Source: LA Daily News
If California is going to meet clean air and climate goals, we have to tackle pollution from the transportation sector. State emission reduction programs like AB 32 have an important role to play, but there is also a need for targeted investment and incentives. This is especially true for heavy-duty diesel vehicles such as trucks, buses and off-road equipment.
People living along major freeways and freight corridors such as the 710 Freeway will understand why. The ports of Long Beach and Los Angeles receive 40 percent of the goods shipped to our country, and most of these goods are loaded by large machinery onto big rigs that stream onto clogged roadways. It’s no wonder the American Lung Association has found our region to suffer from some of the worst air pollution in the country.
Though we have done a very good job of taking the dirtiest old trucks off the road, attempts to find long-term technology solutions have been scattered and insufficient. Cleaning up this sector will require a focused and coordinated effort.
That’s where Senate Bill 1204 comes in. It would create the California Clean Truck, Bus, and Off-Road Technology Program to coordinate and help fund efforts to cut pollution and emissions from heavy-duty vehicles. The goal: a move toward zero- and near-zero-emission vehicles. The focus would be on highly polluted, disadvantaged areas that need the help the most — including areas such as the I-710 corridor and San Joaquin Valley.
These trucks, buses and off-road equipment are critical to California’s economy. We need them. The problem is that they consume 20 percent of the fuel used in our state’s fleets, and are responsible for a disproportionate share of soot and smog-forming emissions. With the California Energy Commission predicting a 42 percent increase in the use of diesel fuel by 2030, the sector’s share of greenhouse gas pollution is on track to grow even bigger.
But a strategic, coordinated effort to incentivize clean, innovative alternatives can turn things around. The possibilities are very exciting. California companies are already working on zero-emission trucks to carry goods to and from the ports. Advanced technology big-rig trucks running on alternative fuels could dramatically reduce emissions in the inland valleys while also reducing fuel bills for truckers. And we are already seeing small numbers of zero-emission buses in our communities.

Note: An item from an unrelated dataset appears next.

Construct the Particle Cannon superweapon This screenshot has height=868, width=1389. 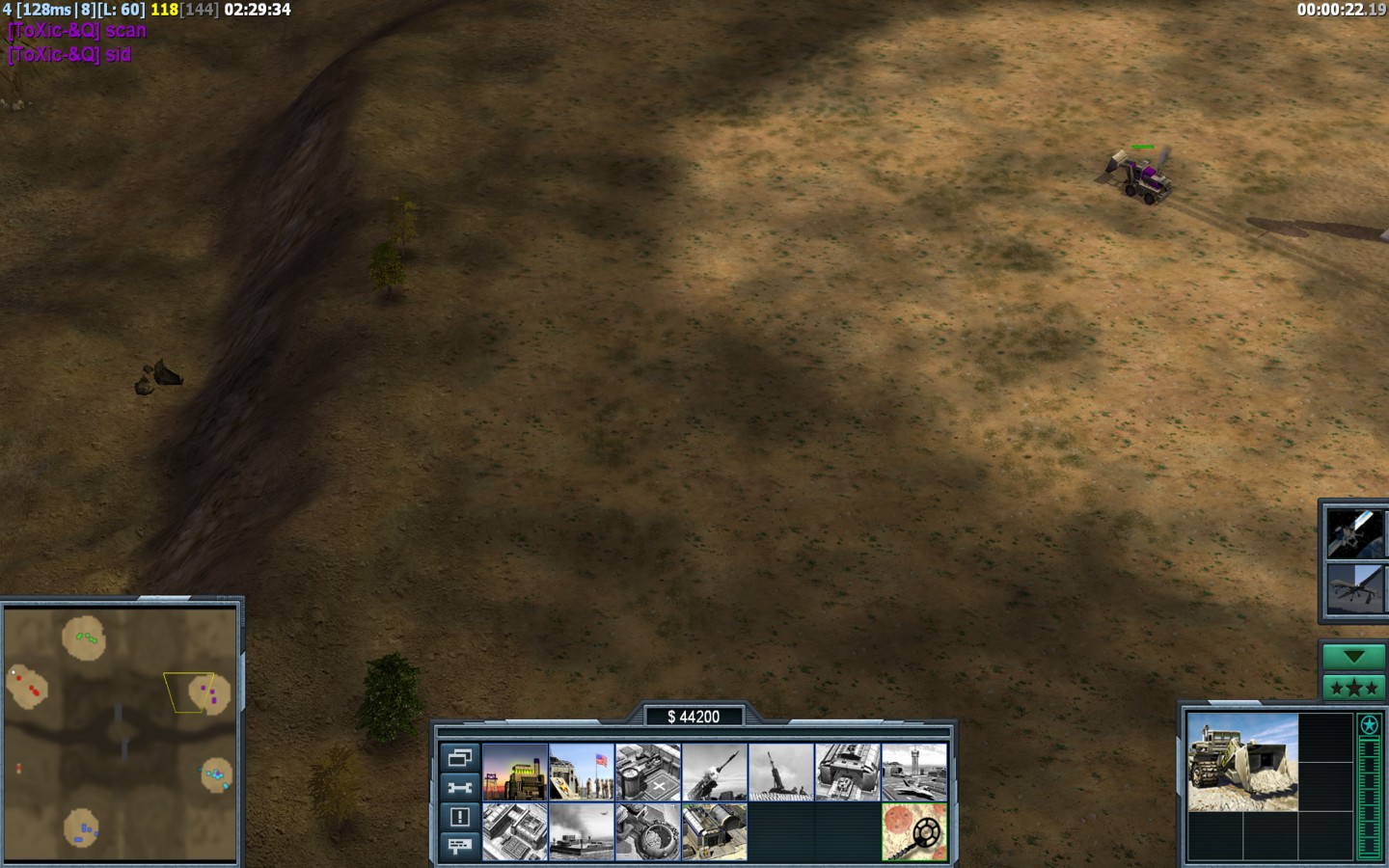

Almost 90 percent of Californians live in counties with unhealthy air. Cleaning up the heavy-duty vehicles and equipment involved in moving goods and people through our state would make a real difference in air quality and greenhouse gas emissions. It would cut health costs and improve our quality of life. And it would spur innovation and investment in cleaner technology, creating jobs and economic growth.

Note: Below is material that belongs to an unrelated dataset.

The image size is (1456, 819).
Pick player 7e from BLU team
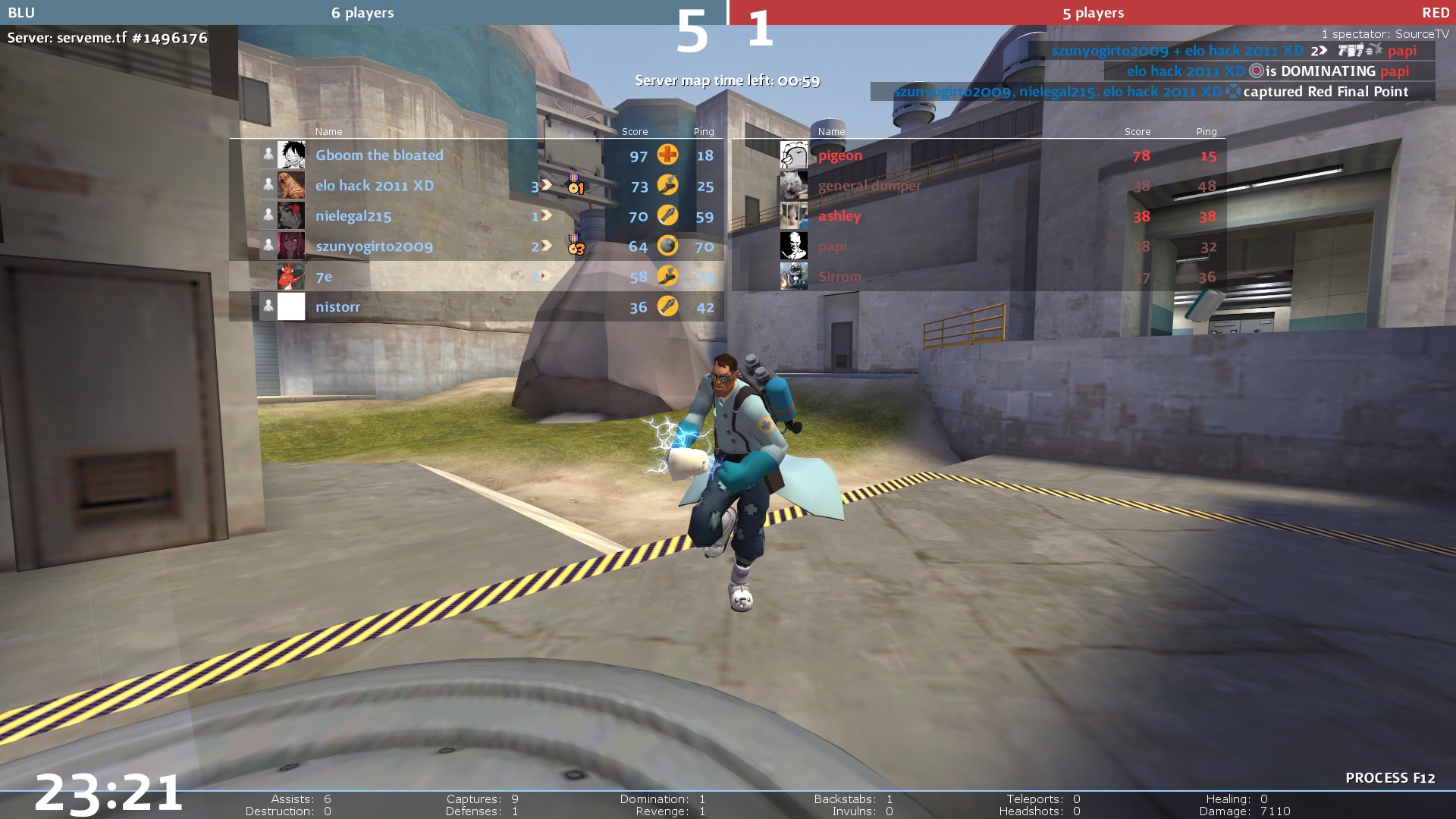pyautogui.click(x=324, y=277)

SB 1204 has attracted wide bipartisan backing. It has the support of heavy-duty vehicle manufacturers and suppliers, along with transit agencies and businesses like UPS that depend on these heavy-duty vehicles. Industry groups, environmental organizations and public health groups are lined up behind it.

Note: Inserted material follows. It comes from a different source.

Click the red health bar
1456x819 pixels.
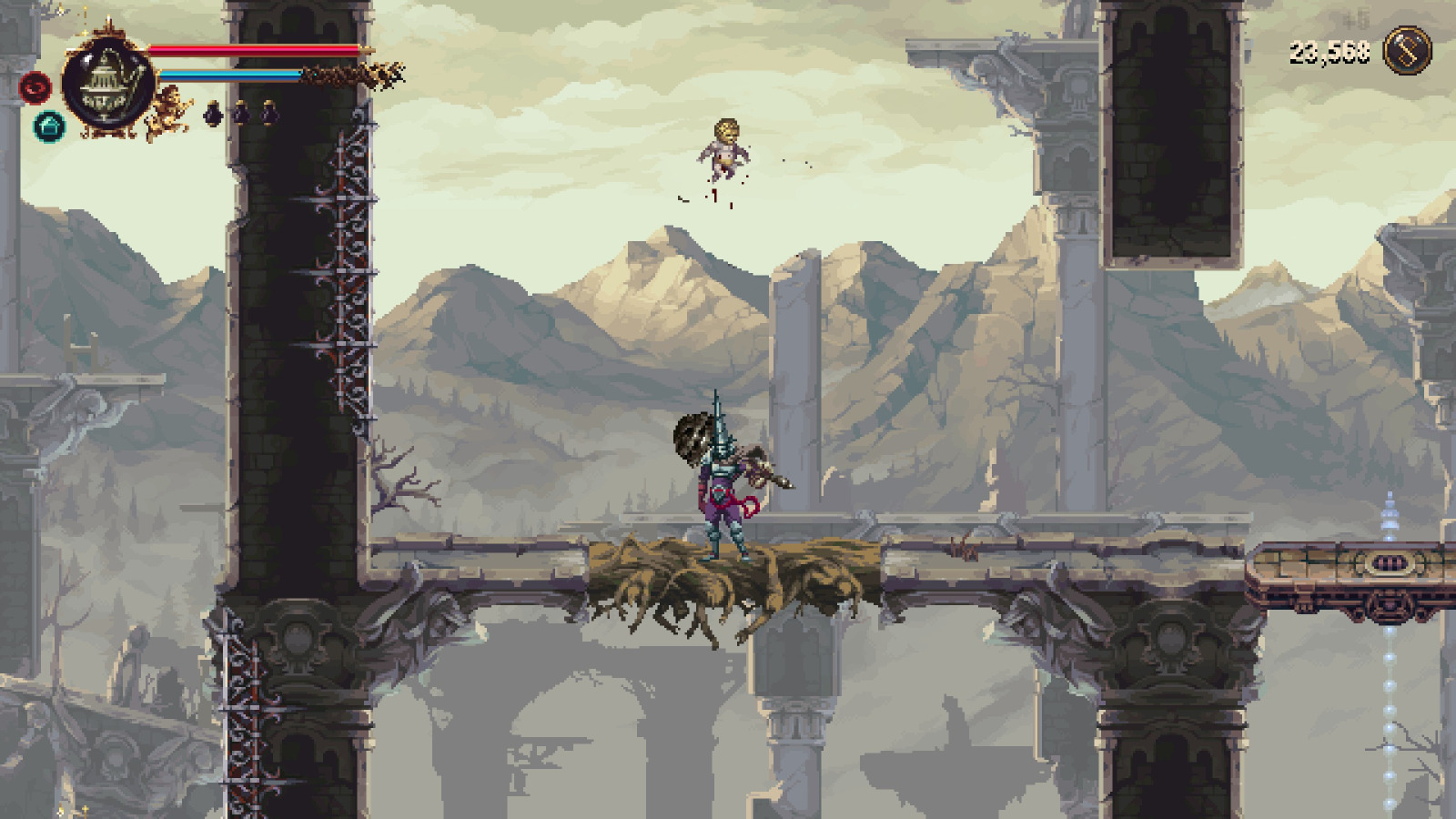pyautogui.click(x=255, y=50)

Just as California has long been a leader in cleaner passenger vehicles, we can lead the pack on medium- and heavy-duty vehicles as well. We need to stay the course on clean-air policies, and we also need targeted investment and innovation. SB 1204 can set us on the road to a cleaner and more prosperous future.
John Boesel is president and CEO of CALSTART, a Pasadena-based nonprofit working to accelerate the growth of the clean transportation technology industry. Barry R. Wallerstein is the executive officer of the South Coast Air Quality Management District. Senate Bill 1204 is authored by Sens. Ricardo Lara, D-Long Beach, and Fran Pavley, D-Agoura Hills.